El primero se centra en hacer llegar la banda ancha a toda la ciudadanía, con independencia del lugar en el que residan y de sus condiciones personales. Como refuerzo y continuidad al anterior Programa PEBA, esta misma semana, el Gobierno lanzó el nuevo Programa UNICO, con la mayor convocatoria pública de la historia, dotado de 250 millones de euros para extender la conexión de banda ancha ultra rápida, dando cobertura al 100% de la población en 2025.

El segundo eje fomenta la conectividad para la empresa.
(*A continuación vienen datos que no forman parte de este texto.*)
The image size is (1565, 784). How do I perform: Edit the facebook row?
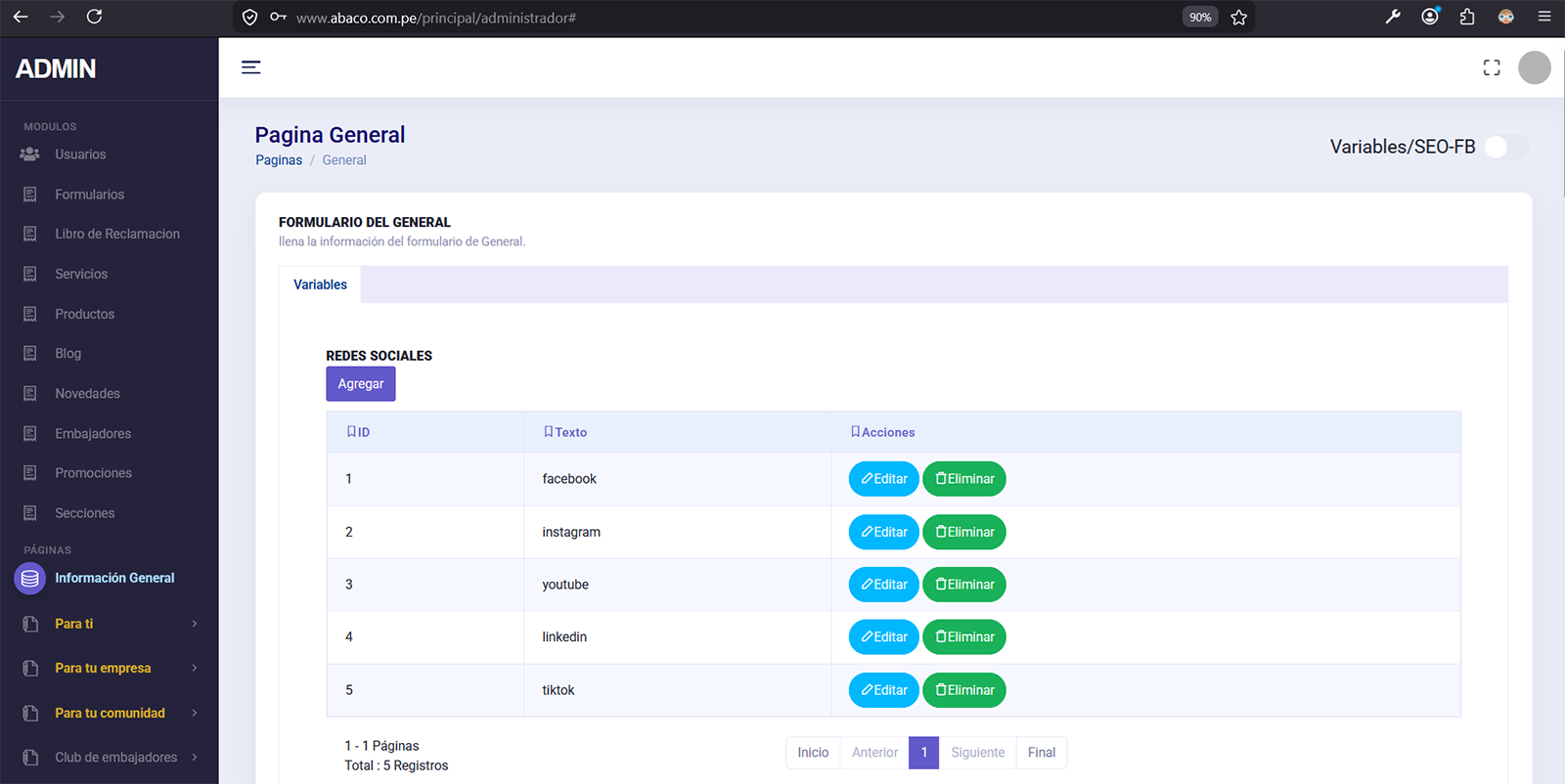pos(883,479)

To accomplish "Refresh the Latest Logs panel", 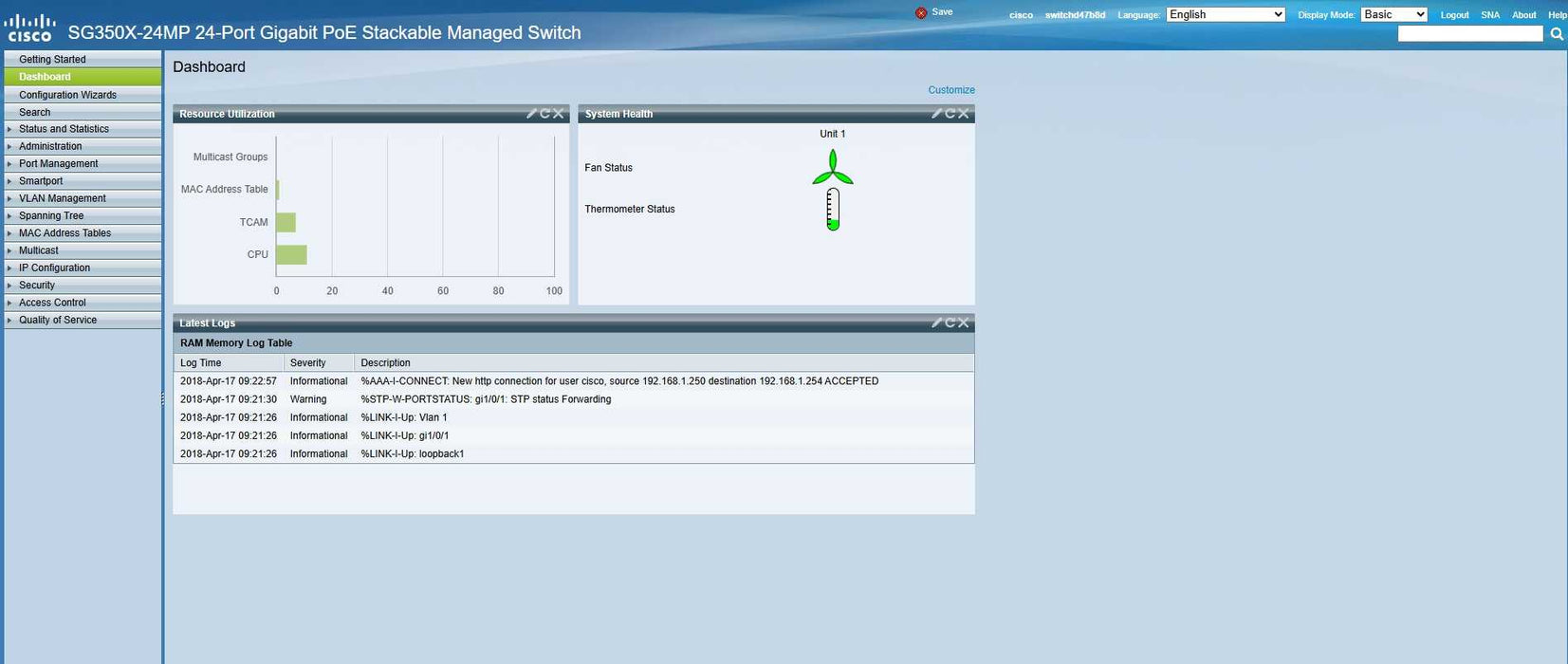I will coord(950,323).
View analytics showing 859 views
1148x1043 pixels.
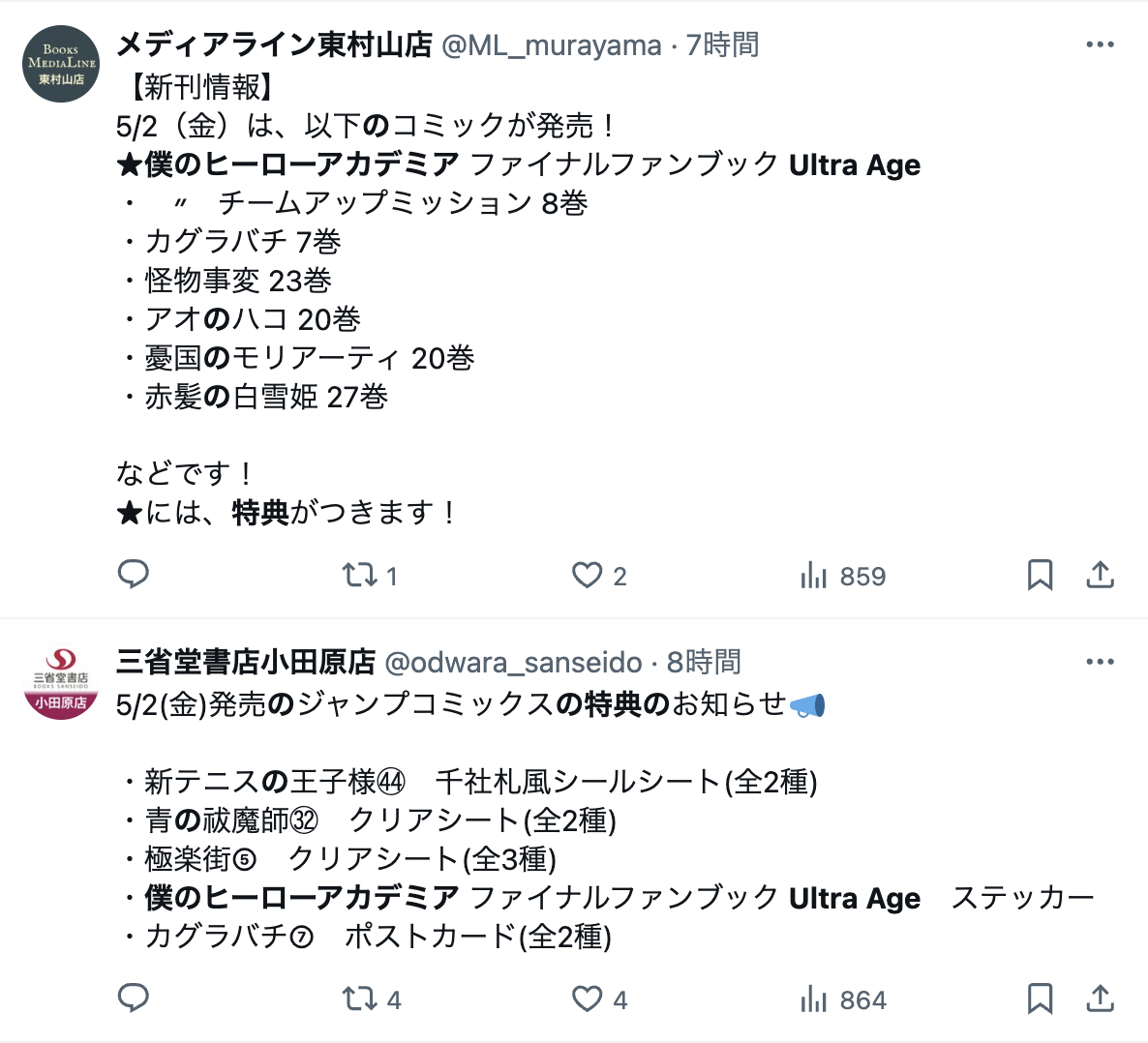843,576
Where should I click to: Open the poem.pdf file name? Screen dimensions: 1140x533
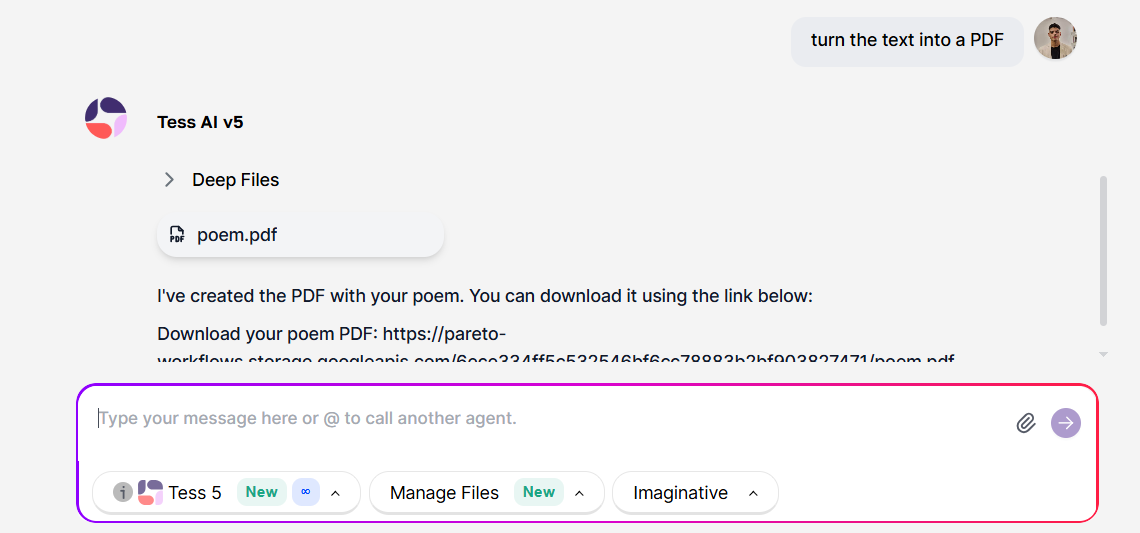pos(237,235)
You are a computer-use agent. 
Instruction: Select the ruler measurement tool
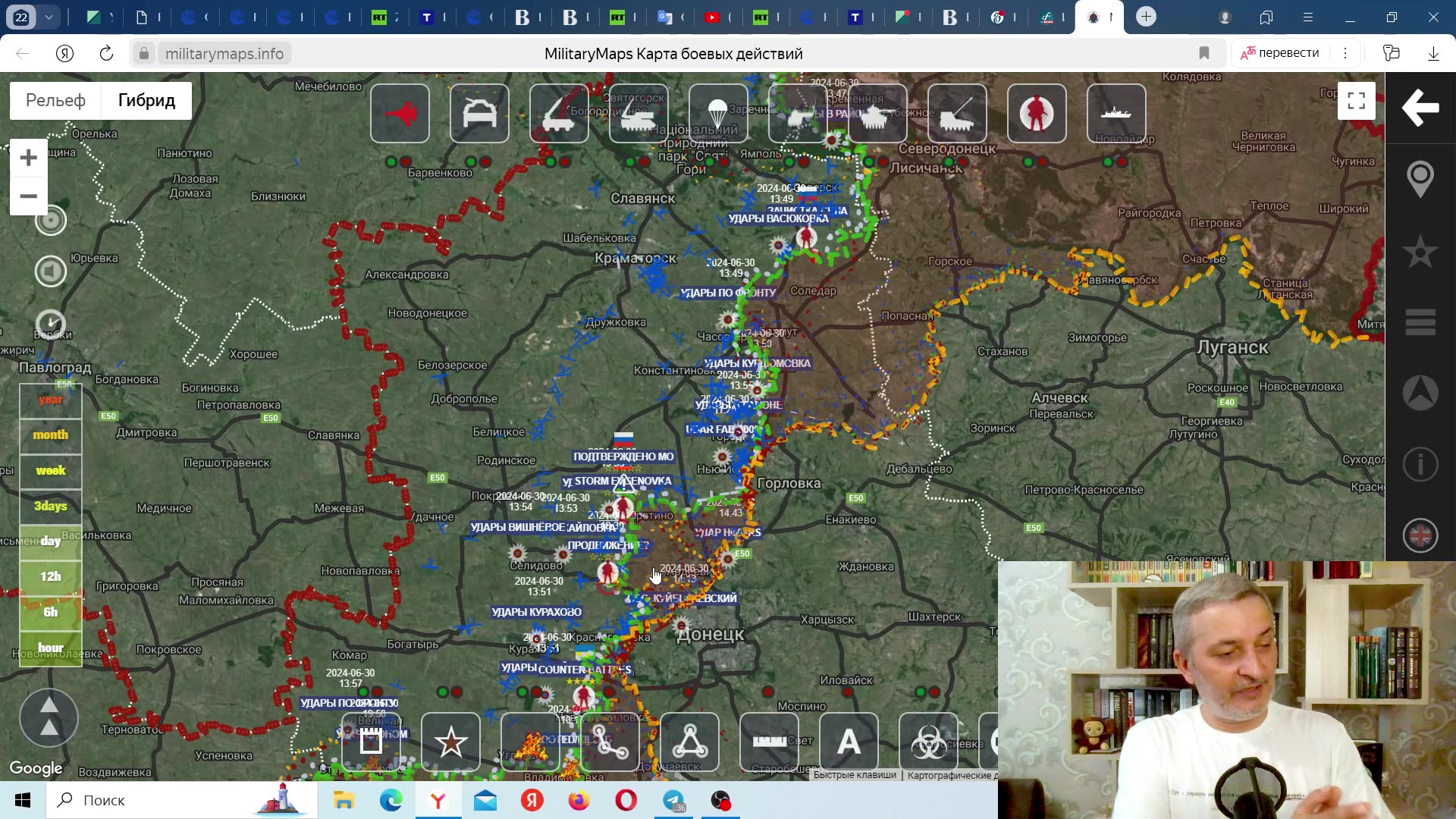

Se reforzará la conectividad en polígonos industriales, centros logísticos o parques empresariales y, en particular, se facilitarán bonos conectividad para Pymes.

El tercer eje se centra en la España Hub de Datos para mejorar la conectividad de las infraestructuras digitales transfronterizas y la participación en programas europeos de interés común, como servicios en la nube y satélites seguros.

Además de estos tres ejes, se establecen dos ejes transversales de reformas normativas y sistemas de información, en el que la Ley General de Telecomunicaciones es una de sus principales medidas, así como la mejora de infraestructuras en edificios y el apoyo a la eficiencia energética.

España cuenta con una posición de partida privilegiada para situarse a la vanguardia de las telecomunicaciones del futuro: una envidiable red de fibra mayor que las de Reino Unido, Francia y Alemania juntas; el primer país europeo en experiencias piloto 5G y el segundo en Ciudades 5G y un sector de las telecomunicaciones dinámico fuertemente imbricado en toda la cadena de valor.

Por ello, impulsado por las políticas activas del Gobierno y el empuje de los fondos europeos para su financiación, España tiene la oportunidad de liderar en Europa el despliegue de las telecomunicaciones del futuro y la transición hacia la Sociedad Europea del Gigabit. Sólo un país plenamente integrado en las modernas redes de comunicación de alta velocidad y procesamiento de datos, que garantice la interconectabilidad de todos los dispositivos que ya forman parte del día a día de la mayoría de los ciudadanos y de las empresas, podrá avanzar hacia un futuro más próspero, sostenible y digital, al mismo tiempo, más justo e inclusivo. Un futuro lleno de oportunidades.